• PASSAGE SHOWN
—————

Padres rout Dodgers in home opener

SAN DIEGO -- Will Venable was looking for a fastball. Josh Beckett obliged.

"I just wanted to get something out over the plate and drive it," Venable said. "He threw a nice elevated pitch right down the middle and I put a pretty good swing on it."

Venable was in the swing of things all day for San Diego. He homered on the first pitch he saw from Beckett in the first inning for a solo home run and drilled a bases-loaded triple in the eighth as the Padres routed the Los Angeles Dodgers 9-3 in their home opener before a sellout-crowd of 44,436 at Petco Park on Tuesday.

Venable, who went 2-for-3, tied a career high with four RBIs. He also walked twice, one of them an intentional pass.

Catcher Nick Hundley also hit a solo home run for the Padres (2-5), who snapped a three-game skid and ended a three-game winning streak by the Dodgers (4-3). Returning home after a six-game road trip to open the season did wonders for San Diego.

"We're just excited to be home and to play the game the way we're supposed to play," Venable said.

A lack of offense was among the Padres' biggest headaches through six games. They entered the contest against the Dodgers batting .204 and ranked 27th out of 30 clubs in major league baseball. They also had only one homer in those six games.

"Will had a good game," Padres manager Bud Black said. "That was a great swing in the first inning off of Beckett and a good at-bat against (J.P. Howell)."

San Diego scored two runs in the first and one each in the fifth and seventh before erupting for five in the eighth. The Padres scored six of their nine runs with two outs.

—————

Copy out the whole Padres home opener article word for word. The entries that come next are not needed for this.

• AVAILABLE DATA
—————

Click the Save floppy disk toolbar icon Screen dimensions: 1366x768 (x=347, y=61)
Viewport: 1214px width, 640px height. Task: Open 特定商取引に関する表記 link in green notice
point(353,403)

—————

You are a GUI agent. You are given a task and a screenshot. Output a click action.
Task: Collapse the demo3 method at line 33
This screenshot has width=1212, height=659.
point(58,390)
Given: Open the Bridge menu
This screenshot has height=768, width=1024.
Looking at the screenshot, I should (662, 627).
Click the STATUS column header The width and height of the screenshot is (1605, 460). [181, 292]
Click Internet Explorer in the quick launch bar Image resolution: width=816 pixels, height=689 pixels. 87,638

—————

• RESPONSE BELOW
Padres rout Dodgers in home opener

SAN DIEGO -- Will Venable was looking for a fastball. Josh Beckett obliged.

"I just wanted to get something out over the plate and drive it," Venable said. "He threw a nice elevated pitch right down the middle and I put a pretty good swing on it."

Venable was in the swing of things all day for San Diego. He homered on the first pitch he saw from Beckett in the first inning for a solo home run and drilled a bases-loaded triple in the eighth as the Padres routed the Los Angeles Dodgers 9-3 in their home opener before a sellout-crowd of 44,436 at Petco Park on Tuesday.

Venable, who went 2-for-3, tied a career high with four RBIs. He also walked twice, one of them an intentional pass.

Catcher Nick Hundley also hit a solo home run for the Padres (2-5), who snapped a three-game skid and ended a three-game winning streak by the Dodgers (4-3). Returning home after a six-game road trip to open the season did wonders for San Diego.

"We're just excited to be home and to play the game the way we're supposed to play," Venable said.

A lack of offense was among the Padres' biggest headaches through six games. They entered the contest against the Dodgers batting .204 and ranked 27th out of 30 clubs in major league baseball. They also had only one homer in those six games.

"Will had a good game," Padres manager Bud Black said. "That was a great swing in the first inning off of Beckett and a good at-bat against (J.P. Howell)."

San Diego scored two runs in the first and one each in the fifth and seventh before erupting for five in the eighth. The Padres scored six of their nine runs with two outs.